В отличие от Клейтона, генерал Филдинг, кажется, вполне нормальный человек, даже разумный. Он заботится о благосостоянии вверенных ему войск, так как заинтересован в нашем выживании. Он осматривает окопы и по дороге разговаривает с солдатами. Мы стоим в строю, словно торжественно встречаем члена королевской семьи, — в каком-то смысле это так и есть, — а генерал останавливается перед каждым третьим-четвертым солдатом и спрашивает: «Ну как с вами тут обращаются?» или замечает: «Молодцы, хорошо воюете». Проходя мимо меня, он только улыбается и кивает. Он болтает с Хенли, который оказывается его земляком, и через минуту они уже обсуждают победы крикетной сборной какого-то паба в Слоне и Замке[9]. Сержант Клейтон маячит где-то за правым плечом Филдинга, внимательно слушает и заметно дергается, словно хотел бы контролировать все, что говорят генералу.
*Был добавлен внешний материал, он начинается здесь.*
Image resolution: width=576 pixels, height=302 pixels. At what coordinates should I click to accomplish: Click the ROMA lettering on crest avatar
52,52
Тем же вечером, после отъезда Филдинга в тихую заводь генерального штаба, слышится ломкий звук — это бомбят с самолетов, милях в тридцати-сорока к юго-востоку. Я на несколько секунд нарушаю приказ, поворачиваю перископ в небо и любуюсь на снопы электрических искр — это бомбы падают на головы немцев. Или англичан, или французов. Какая разница. Чем скорей всех убьют, тем скорее все кончится.
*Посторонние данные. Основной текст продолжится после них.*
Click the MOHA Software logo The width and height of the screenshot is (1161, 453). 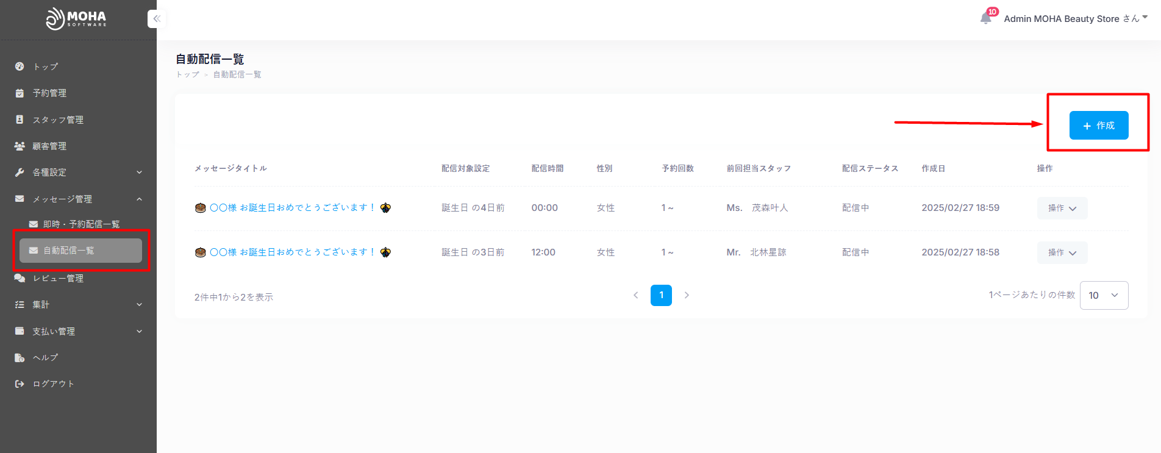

Когда с самолетов бросают бомбы, это чем-то похоже на фейерверк. Я вспоминаю первый и единственный виденный мной настоящий фейерверк. Был июнь 1911 года, вечер того дня, когда короновался Георг V. Лора, моя сестра, заболела, у нее был жар, так что матери пришлось остаться с ней дома, а мы с отцом пошли через весь Лондон к Букингемскому дворцу и вместе с огромной толпой стали ждать короля и королеву Марию, которые должны были проехать мимо, возвращаясь из Вестминстерского аббатства. Мне было не по себе. Мне еще не исполнилось двенадцати лет, я был маленький для своего возраста и, зажатый в толпе, не видел ничего, кроме плащей и пальто людей, теснивших меня со всех сторон. Мне было трудно дышать, и я попытался объяснить это отцу, но он отпустил мою руку и заговорил с соседями. Тут мимо нас поехали кареты, я помчался за ними, охваченный восторгом при виде королевской четы, и тут же потерялся и понял, что не могу найти дорогу назад.
Я не пал духом, а принялся звать отца и искать его. Часом позже он наконец меня нашел и отвесил мне пощечину — такую сильную и так неожиданно, что я даже не заплакал. Я только стоял и хлопал глазами, но тут на отца с криком набросилась какая-то женщина и ударила его по руке, заступаясь за меня, — он не обратил внимания и потащил меня через толпу, ругаясь и говоря, чтобы я не смел больше убегать, а то получу еще чего похуже. Скоро мы оказались у памятника Виктории; темнело, начался фейерверк, и моя ушибленная щека стала распухать, заливаясь багровым кровоподтеком. Тут, к моему удивлению, отец вдруг посадил меня к себе на плечи. Я парил над толпой, разглядывая макушки других гуляющих. В небе взрывались ракеты и разлетались цветные искры, а я смотрел на людское море, которое простиралось сколько хватало глаз, и на других детей, тоже сидящих на плечах у отцов, и мы с ними переглядывались, ухмыляясь от опьяняющей радости этих минут.